ACTIVITY |
Every line with the string "computer" should be copied from the data.

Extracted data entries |
--------

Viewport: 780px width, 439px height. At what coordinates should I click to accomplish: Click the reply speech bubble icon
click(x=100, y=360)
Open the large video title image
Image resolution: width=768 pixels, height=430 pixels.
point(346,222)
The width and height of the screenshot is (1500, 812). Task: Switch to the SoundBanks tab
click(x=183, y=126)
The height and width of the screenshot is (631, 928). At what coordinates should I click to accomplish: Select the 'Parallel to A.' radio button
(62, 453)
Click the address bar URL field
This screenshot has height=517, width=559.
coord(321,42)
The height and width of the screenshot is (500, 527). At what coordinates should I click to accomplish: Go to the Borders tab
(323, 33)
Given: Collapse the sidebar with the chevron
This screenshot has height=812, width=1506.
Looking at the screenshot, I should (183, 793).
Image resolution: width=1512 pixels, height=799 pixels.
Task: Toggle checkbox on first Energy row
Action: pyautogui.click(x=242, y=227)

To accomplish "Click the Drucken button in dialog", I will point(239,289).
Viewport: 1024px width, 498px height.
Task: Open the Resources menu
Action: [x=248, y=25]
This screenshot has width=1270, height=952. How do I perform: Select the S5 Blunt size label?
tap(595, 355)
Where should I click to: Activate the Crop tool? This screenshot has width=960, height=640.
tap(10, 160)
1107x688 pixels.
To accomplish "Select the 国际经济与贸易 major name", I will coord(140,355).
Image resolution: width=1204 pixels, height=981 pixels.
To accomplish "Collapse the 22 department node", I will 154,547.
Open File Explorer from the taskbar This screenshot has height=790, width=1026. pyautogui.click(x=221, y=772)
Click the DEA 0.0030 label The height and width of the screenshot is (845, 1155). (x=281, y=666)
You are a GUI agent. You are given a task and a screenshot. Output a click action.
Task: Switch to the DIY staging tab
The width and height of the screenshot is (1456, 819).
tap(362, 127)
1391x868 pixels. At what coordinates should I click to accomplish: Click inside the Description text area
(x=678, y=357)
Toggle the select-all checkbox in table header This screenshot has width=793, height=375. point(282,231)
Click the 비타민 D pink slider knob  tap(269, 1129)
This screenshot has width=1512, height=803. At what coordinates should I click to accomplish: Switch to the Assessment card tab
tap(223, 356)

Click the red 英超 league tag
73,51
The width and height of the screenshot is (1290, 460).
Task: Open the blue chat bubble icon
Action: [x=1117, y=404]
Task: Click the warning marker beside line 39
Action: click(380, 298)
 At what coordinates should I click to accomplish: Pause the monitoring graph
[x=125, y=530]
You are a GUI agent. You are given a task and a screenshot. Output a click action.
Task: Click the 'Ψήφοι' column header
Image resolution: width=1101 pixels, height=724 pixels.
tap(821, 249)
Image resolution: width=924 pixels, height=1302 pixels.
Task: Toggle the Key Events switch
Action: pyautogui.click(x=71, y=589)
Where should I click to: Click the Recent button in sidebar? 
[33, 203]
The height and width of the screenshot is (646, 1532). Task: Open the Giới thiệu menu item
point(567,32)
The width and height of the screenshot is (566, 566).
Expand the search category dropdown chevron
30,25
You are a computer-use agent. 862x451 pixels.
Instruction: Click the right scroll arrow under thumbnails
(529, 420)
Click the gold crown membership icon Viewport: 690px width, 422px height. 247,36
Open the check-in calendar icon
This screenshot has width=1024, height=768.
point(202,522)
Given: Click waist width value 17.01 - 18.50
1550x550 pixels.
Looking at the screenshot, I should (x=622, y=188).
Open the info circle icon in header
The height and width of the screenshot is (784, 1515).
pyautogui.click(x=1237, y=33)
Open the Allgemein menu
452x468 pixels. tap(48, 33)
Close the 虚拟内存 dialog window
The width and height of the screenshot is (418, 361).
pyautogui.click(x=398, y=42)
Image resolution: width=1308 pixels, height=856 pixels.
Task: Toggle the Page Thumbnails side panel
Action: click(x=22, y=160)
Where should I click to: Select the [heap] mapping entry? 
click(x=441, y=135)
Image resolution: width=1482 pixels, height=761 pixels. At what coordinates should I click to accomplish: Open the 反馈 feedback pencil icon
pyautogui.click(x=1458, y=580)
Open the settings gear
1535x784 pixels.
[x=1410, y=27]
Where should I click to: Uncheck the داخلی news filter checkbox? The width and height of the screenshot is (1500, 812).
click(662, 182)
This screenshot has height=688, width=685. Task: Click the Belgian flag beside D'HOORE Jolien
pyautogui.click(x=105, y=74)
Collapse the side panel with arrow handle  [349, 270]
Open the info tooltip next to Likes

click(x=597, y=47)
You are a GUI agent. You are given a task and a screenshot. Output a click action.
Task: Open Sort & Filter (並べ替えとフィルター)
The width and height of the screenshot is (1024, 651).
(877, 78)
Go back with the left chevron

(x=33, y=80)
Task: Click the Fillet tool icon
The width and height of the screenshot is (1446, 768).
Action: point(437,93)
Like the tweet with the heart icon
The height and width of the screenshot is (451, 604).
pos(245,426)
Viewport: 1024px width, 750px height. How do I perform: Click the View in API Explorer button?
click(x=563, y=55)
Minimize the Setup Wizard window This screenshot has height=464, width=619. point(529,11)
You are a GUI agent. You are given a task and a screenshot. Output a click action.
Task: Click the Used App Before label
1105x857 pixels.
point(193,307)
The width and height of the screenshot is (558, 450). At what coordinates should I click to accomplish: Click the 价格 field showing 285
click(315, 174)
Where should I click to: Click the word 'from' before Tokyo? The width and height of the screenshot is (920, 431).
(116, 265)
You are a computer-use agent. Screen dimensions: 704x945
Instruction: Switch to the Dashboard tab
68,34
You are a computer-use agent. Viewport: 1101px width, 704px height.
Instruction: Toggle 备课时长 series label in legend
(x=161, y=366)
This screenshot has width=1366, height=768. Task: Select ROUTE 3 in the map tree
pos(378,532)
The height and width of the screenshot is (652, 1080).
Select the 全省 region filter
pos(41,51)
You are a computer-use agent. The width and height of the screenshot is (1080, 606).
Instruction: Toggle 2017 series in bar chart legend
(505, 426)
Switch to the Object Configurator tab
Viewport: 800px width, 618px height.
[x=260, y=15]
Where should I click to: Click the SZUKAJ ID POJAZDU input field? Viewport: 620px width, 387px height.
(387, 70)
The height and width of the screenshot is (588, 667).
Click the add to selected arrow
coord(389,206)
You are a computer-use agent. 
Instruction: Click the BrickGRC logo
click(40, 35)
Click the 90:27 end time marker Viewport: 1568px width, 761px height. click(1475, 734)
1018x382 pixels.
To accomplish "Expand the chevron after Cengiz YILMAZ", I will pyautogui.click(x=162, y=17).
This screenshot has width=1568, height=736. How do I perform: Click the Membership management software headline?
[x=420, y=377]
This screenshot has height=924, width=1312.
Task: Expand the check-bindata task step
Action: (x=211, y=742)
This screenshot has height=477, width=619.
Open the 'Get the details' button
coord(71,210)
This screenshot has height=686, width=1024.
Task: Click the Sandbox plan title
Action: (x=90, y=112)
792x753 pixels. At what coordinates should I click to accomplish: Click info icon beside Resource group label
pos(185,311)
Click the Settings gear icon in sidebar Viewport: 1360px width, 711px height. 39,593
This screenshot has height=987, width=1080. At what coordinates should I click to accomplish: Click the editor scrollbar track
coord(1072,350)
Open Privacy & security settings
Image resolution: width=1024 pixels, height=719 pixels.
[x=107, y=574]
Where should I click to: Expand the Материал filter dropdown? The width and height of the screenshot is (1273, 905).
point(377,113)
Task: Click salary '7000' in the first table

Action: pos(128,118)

--------

WORKED SOLUTION |
You are a computer-use agent. 862x451 pixels.
You are a computer-use agent. Screen dimensions: 704x945
You are a computer-use agent. Viewport: 1101px width, 704px height.
You are a computer-use agent. The width and height of the screenshot is (1080, 606).
You are a computer-use agent. 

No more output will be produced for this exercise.